Deriving Solid Angle Formulation from Definition

[mnb96]

Hello,
it is often written in books that the solid angle $\Omega$ subtended by an oriented surface patch can be computed with a surface integral:

$$\Omega = \int\int_S \frac{\mathbf{r}\cdot \mathbf{\hat{n}} }{|\mathbf{r}|^3}dS$$

where r is the position vector for the patch dS and n its normal (see also wikipedia).
However I would like to know how to derive this formula from the definition of solid angle, that is: the area of the the projection of a surface on the unit sphere.I can already see that:

$$\frac{\mathbf{r}}{|\mathbf{r}|} \cdot \mathbf{\hat{n}} dS = cos(\theta)dS$$

where $\theta$ is the angle between the position (unit)-vector for dS and the normal vector for dS

Unfortunately I don't understand where that $|\mathbf{r}|^{-2}$ comes from.

 

[LCKurtz]

I think the 1/|r|² factor just scales the area down to its projection on a unit sphere. Your expression

$$\frac{\mathbf{r}}{|\mathbf{r}|} \cdot \mathbf{\hat{n}} dS = cos(\theta)dS$$

gives the projection of the surface patch on the sphere of radius |r|. Since area is proportional to the square of the radius, you need the 1/|r|² to scale it down to the unit sphere.

 

[mnb96]

Ok, thanks.
Now I see how it works.

I was just wondering how to sketch a rigorous proof that the surface area of an infinitesimal "disk" dA is projected onto an infinitesimal spherical cap $d\Omega$ having area $|\mathbf{r}|^{-2}dA$.

 

[HallsofIvy]

In order to have a rigorous proof of anything involving "infinitesmals" you will need to to "nonstandard analysis" where infinitesmals themselves are rigorously defined! Otherwise you will need to be content with limit proofs. What does the "$\mathbf{r}$" represent in $|\mathbf{r}|^{-2}dA$?

 

[CellCoree]

Hello,

Thank you for your question. The solid angle is defined as the ratio of the area of a surface projected onto a unit sphere to the square of the radius of the sphere. In other words, it is a measure of how much of the unit sphere is covered by the surface.

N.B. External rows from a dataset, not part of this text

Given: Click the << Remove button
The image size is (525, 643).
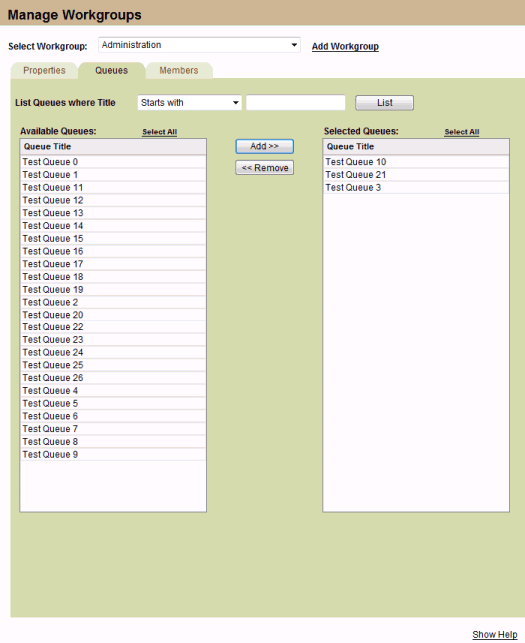Looking at the screenshot, I should click(265, 168).
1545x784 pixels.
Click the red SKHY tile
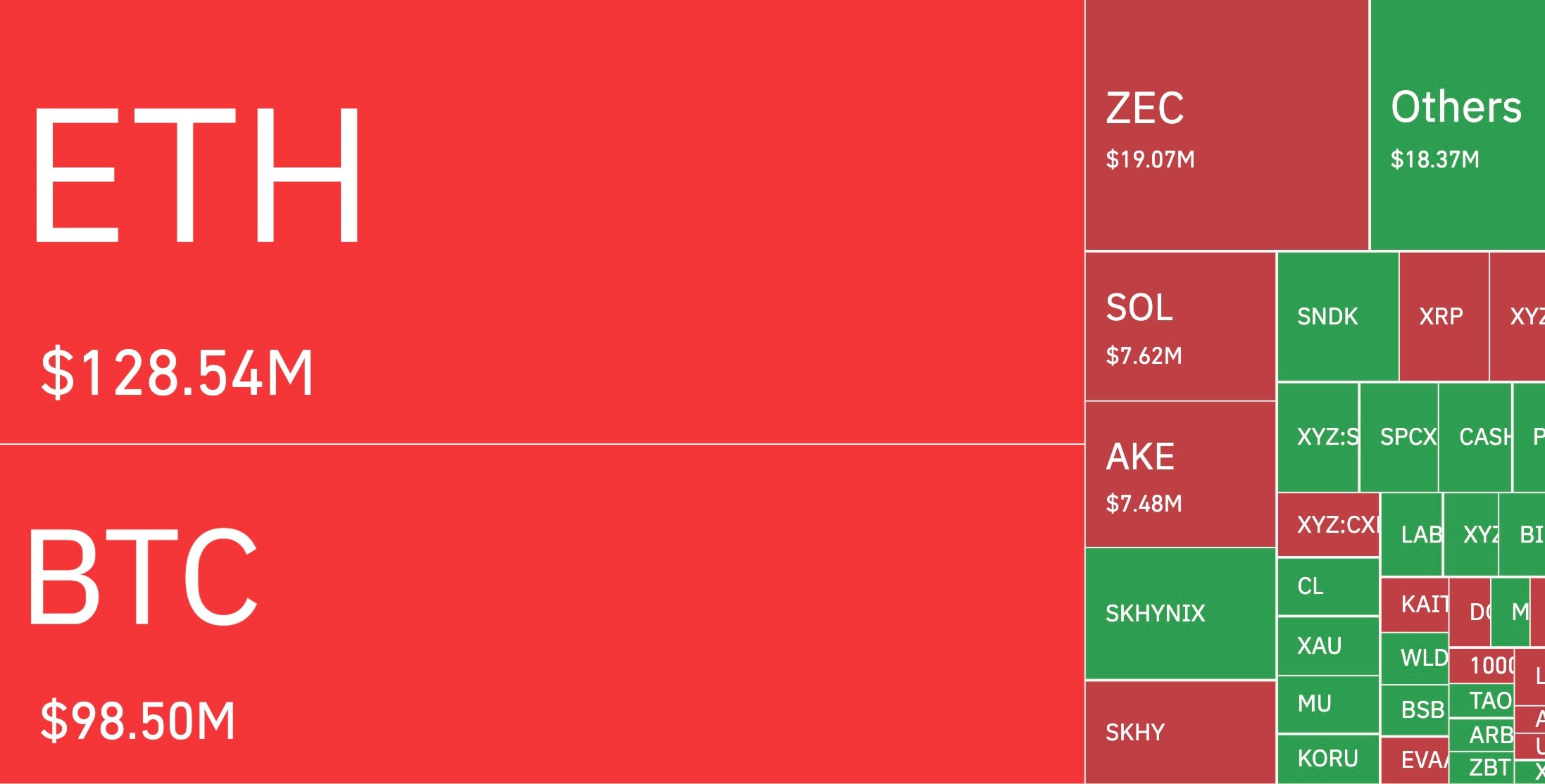[x=1180, y=733]
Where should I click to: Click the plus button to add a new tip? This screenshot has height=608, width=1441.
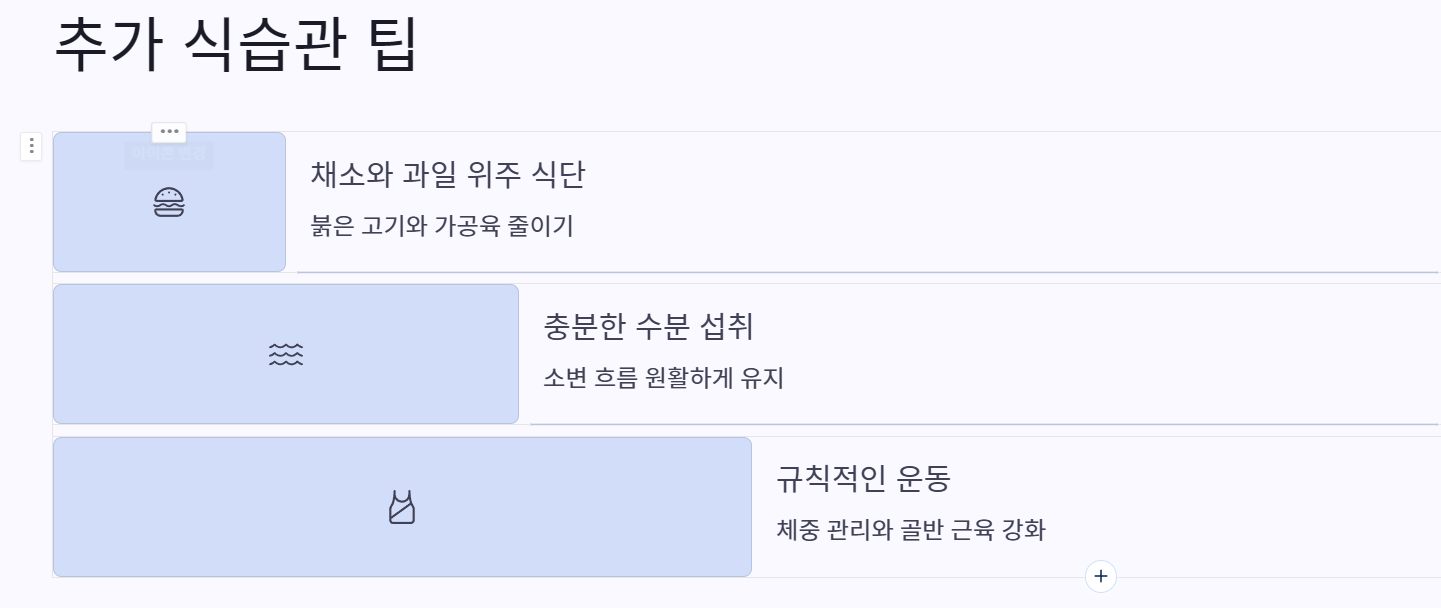1100,576
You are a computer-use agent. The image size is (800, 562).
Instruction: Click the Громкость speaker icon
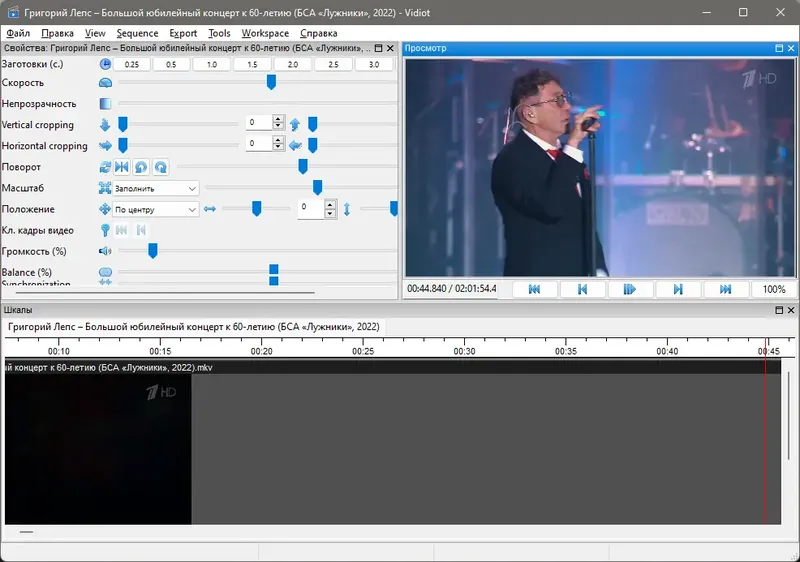tap(105, 251)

To understand where the \frac{1}{|\mathbf{r}|^3} term comes from in the surface integral formula, we need to consider the geometry involved. The position vector \mathbf{r} represents the distance from the center of the sphere to the surface patch dS. Since we are working with a unit sphere, the radius is equal to 1. Therefore, the magnitude of the position vector, |\mathbf{r}|, is also equal to 1.

Now, let's consider a small element of the surface, dS. This element can be represented by a small circle on the surface of the unit sphere. The area of this circle is given by dA = \frac{|\mathbf{r}|^2}{2}d\Omega, where d\Omega is the solid angle subtended by this element. Since we are working with a unit sphere, dA = \frac{1}{2}d\Omega.

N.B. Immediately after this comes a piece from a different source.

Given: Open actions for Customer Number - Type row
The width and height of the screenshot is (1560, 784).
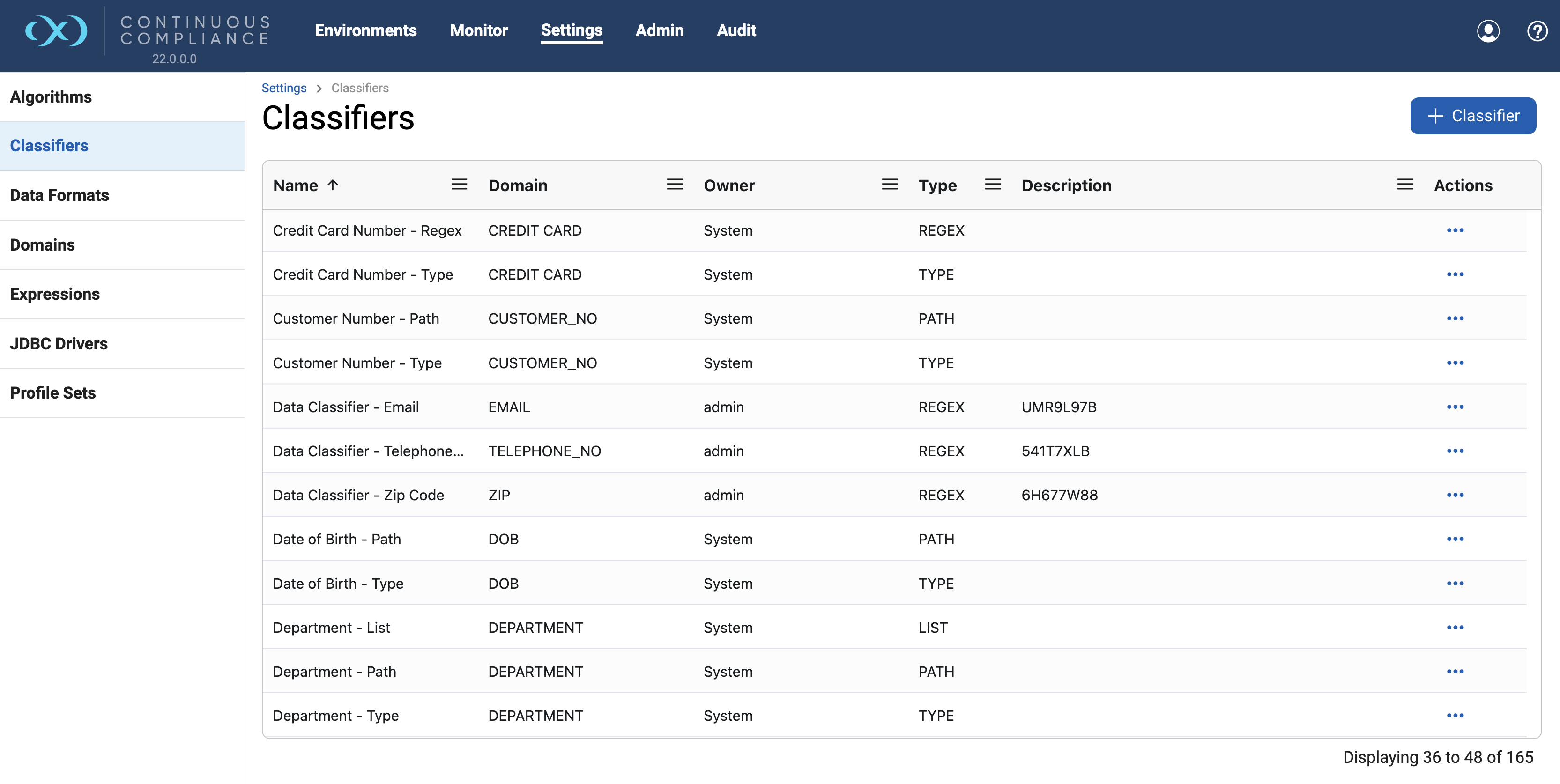Looking at the screenshot, I should tap(1456, 362).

Now, if we consider the projection of this element onto the unit sphere, we can see that the area of the projection is equal to the area of the element itself. Therefore, dA = dS.

Putting all of this together, we can see that dS = \frac{1}{2}d\Omega = \frac{|\mathbf{r}|^2}{2}d\Omega = \frac{1}{2|\mathbf{r}|^2}d\Omega. This is where the \frac{1}{|\mathbf{r}|^2} term comes from in the solid angle formula.

To get the full solid angle, we need to integrate over the entire surface, which is represented by the double integral in the formula you provided. I hope this explanation helps to clarify where the \frac{1}{|\mathbf{r}|^3} term comes from in the solid angle formula. Let me know if you have any further questions.